INSTRUCTIONS
1. In the carer's allowance passage, echo the words starting with "I therefore commend" and going on through "to implement them.".
2. List every sum of money in pounds that the carer's allowance passage mentions.

Helen cares for her son Robin. He was born with a heart condition, respiratory vulnerabilities, developmental delay, mobility issues and Down’s syndrome. Helen gave up work as a teacher to support Robin and she relied on carer’s allowance. She also received some royalties for online resources that she had created as an education provider. She was paid those every six months, but the Department for Work and Pensions considered them as monthly earnings. It stopped her carer’s allowance and informed her that she had incurred overpayments going back over four years. She was charged more than £2,000 and told to pay back £50 a week. In her words,

“there was no care of how we would live or survive. It took me three very long years to repay the debt. It hung over like a great shadow, the letters, the fear of what could come. We were devastated by the department’s actions. Carers just don’t have bank balances that can stretch and withstand such pressures…you are so vulnerable…it shouldn’t be this difficult”.

As I have said, Helen’s is not an isolated case; thousands of carers are in this position, not as a result of failure on their part to report to and notify the DWP, but owing to a failure of Government. This scandal is a stain on the record of the British state.

I therefore commend this Labour Government for asking Liz Sayce to conduct an independent review of carer’s allowance overpayments. She made it clear that overpayments were caused

“not by widespread individual error by carers in reporting their earnings but by systemic issues preventing them from fulfilling their responsibility to report.”

I welcome the fact that the Government have accepted the vast majority of her recommendations and set aside £75 million to implement them.

Click-target data
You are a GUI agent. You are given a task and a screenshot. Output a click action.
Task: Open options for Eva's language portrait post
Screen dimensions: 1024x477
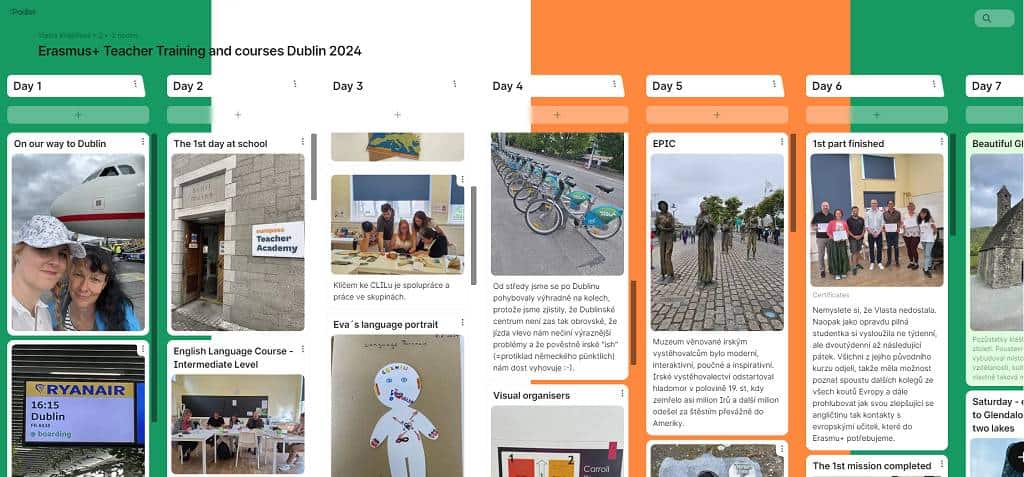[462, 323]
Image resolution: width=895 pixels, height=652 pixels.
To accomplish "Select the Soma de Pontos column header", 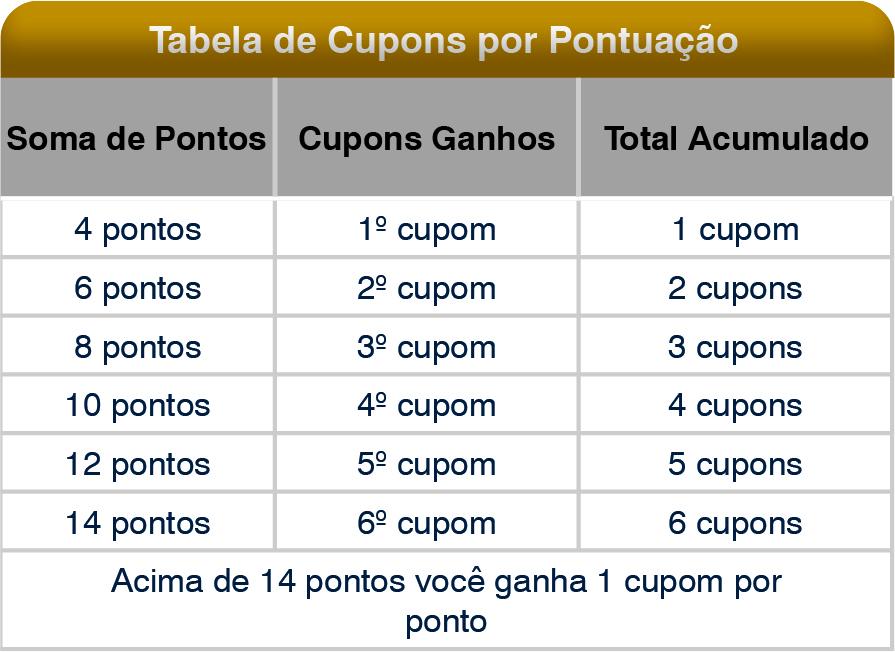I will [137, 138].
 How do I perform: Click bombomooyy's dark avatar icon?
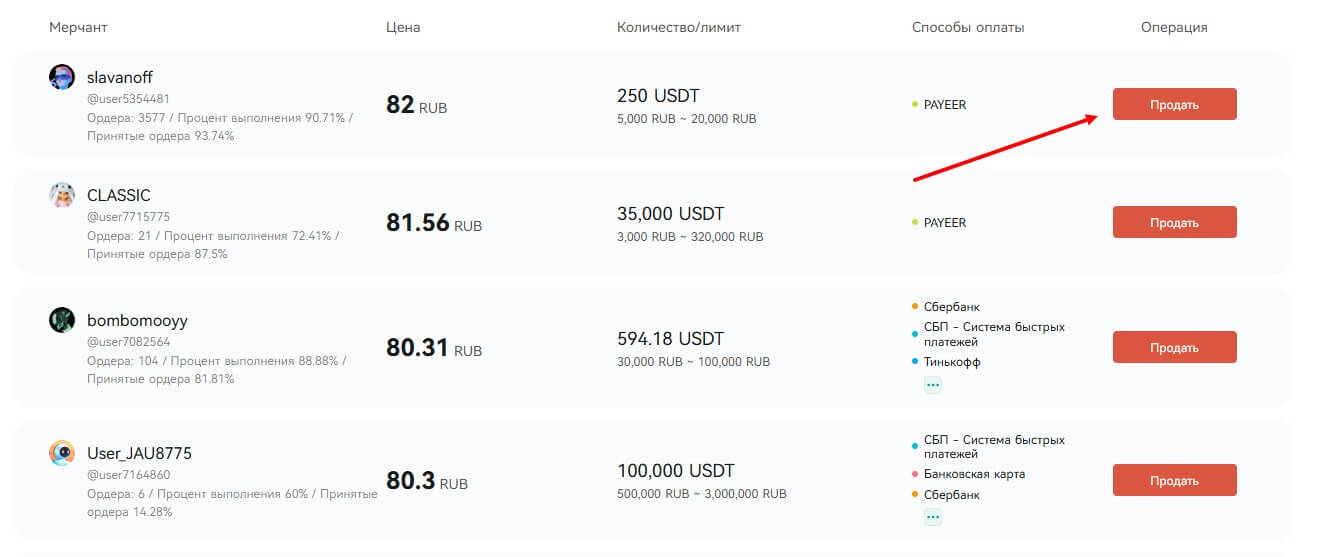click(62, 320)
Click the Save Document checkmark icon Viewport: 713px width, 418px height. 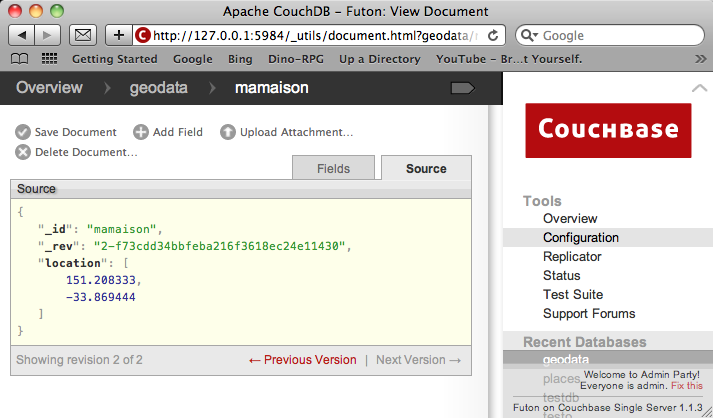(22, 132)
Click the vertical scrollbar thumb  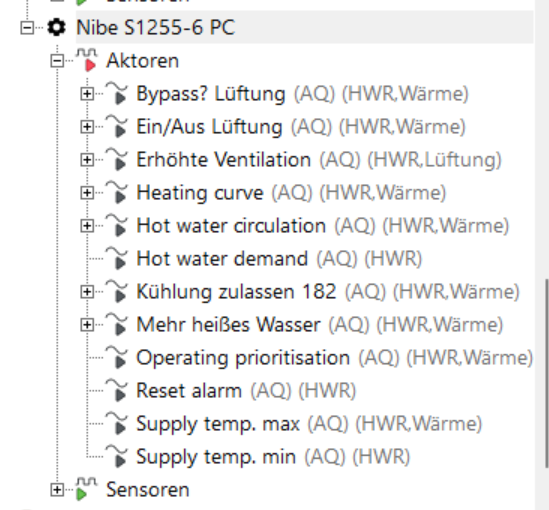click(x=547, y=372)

==

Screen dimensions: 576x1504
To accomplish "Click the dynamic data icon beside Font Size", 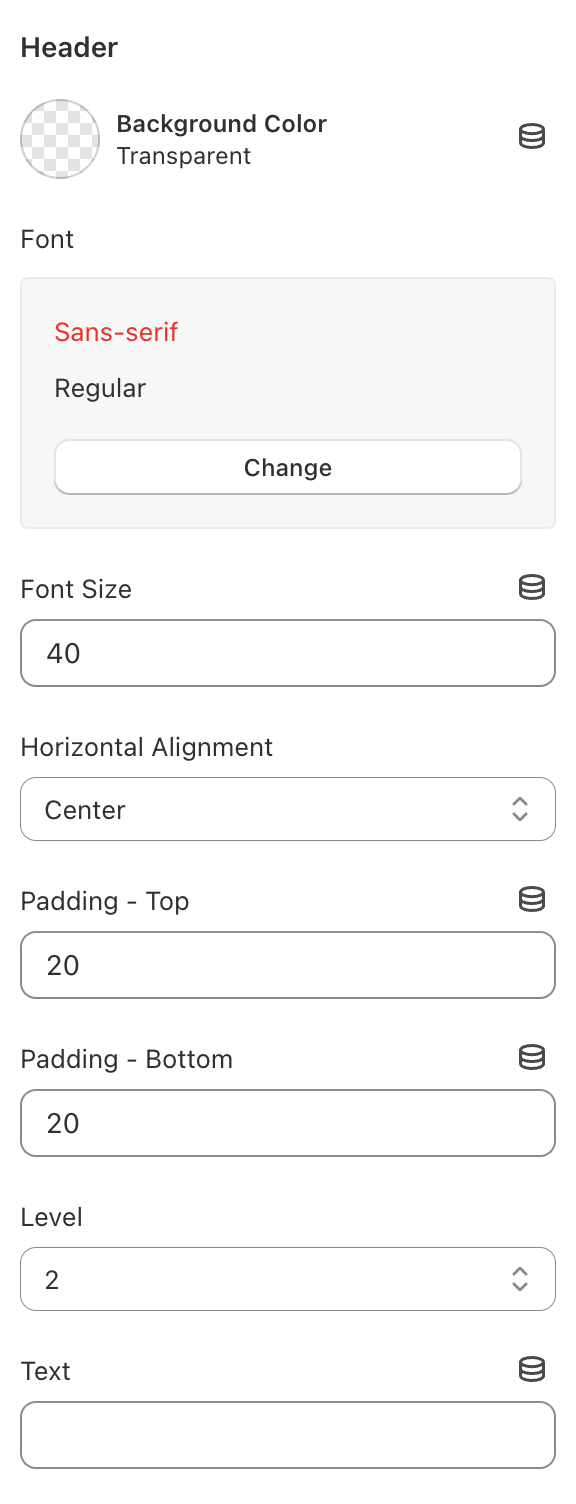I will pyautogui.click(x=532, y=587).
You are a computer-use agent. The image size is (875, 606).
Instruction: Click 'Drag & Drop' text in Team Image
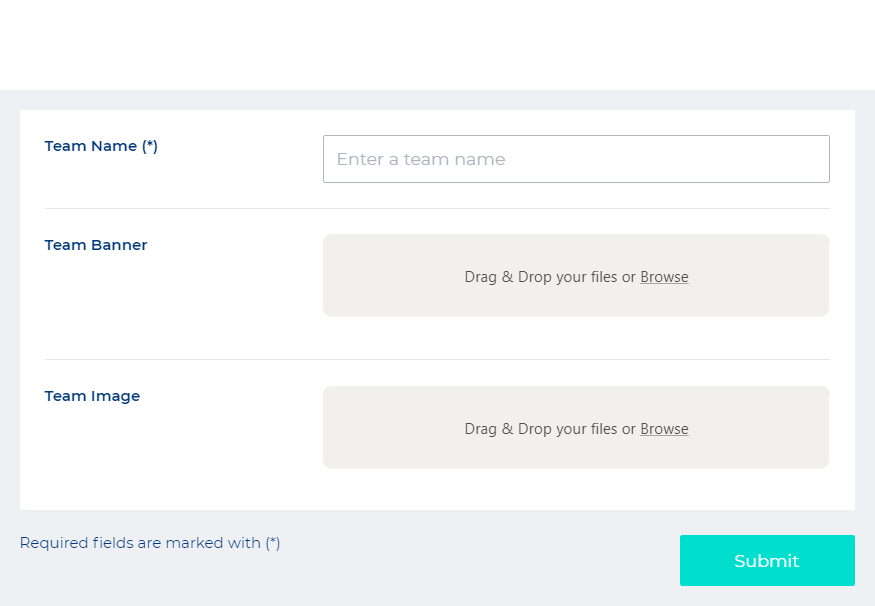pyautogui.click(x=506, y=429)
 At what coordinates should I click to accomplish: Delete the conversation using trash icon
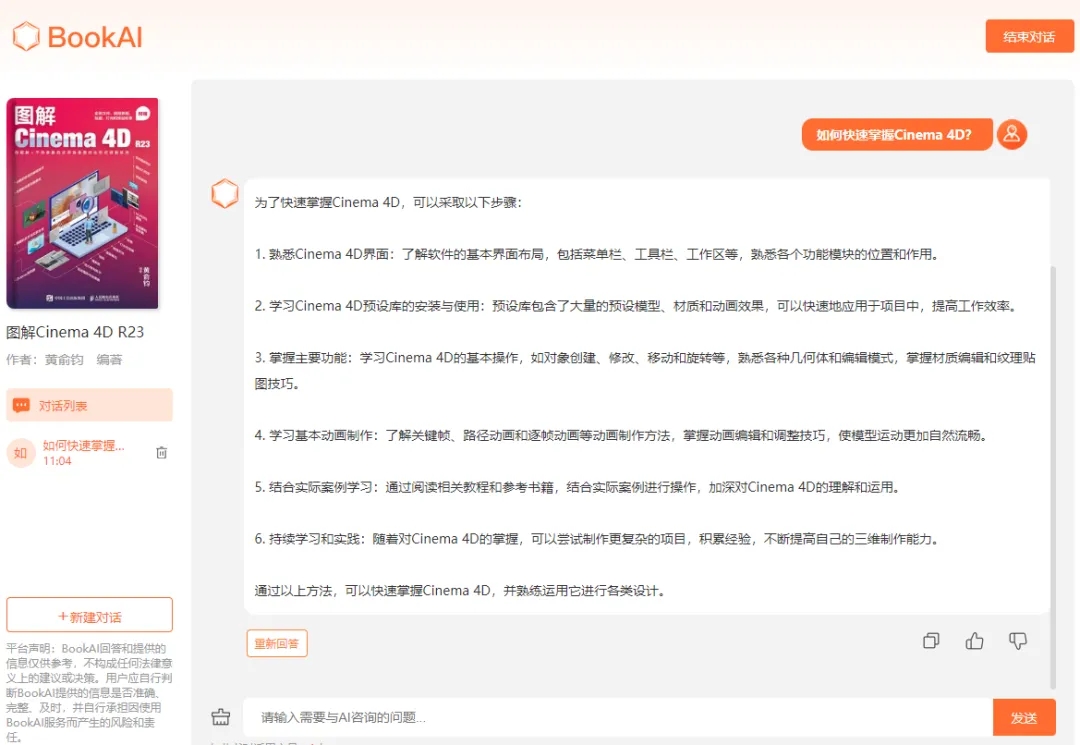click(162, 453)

RESULTS BY TASK
1.
I therefore commend this Labour Government for asking Liz Sayce to conduct an independent review of carer’s allowance overpayments. She made it clear that overpayments were caused

“not by widespread individual error by carers in reporting their earnings but by systemic issues preventing them from fulfilling their responsibility to report.”

I welcome the fact that the Government have accepted the vast majority of her recommendations and set aside £75 million to implement them.

2.
- £2,000
- £50
- £75 million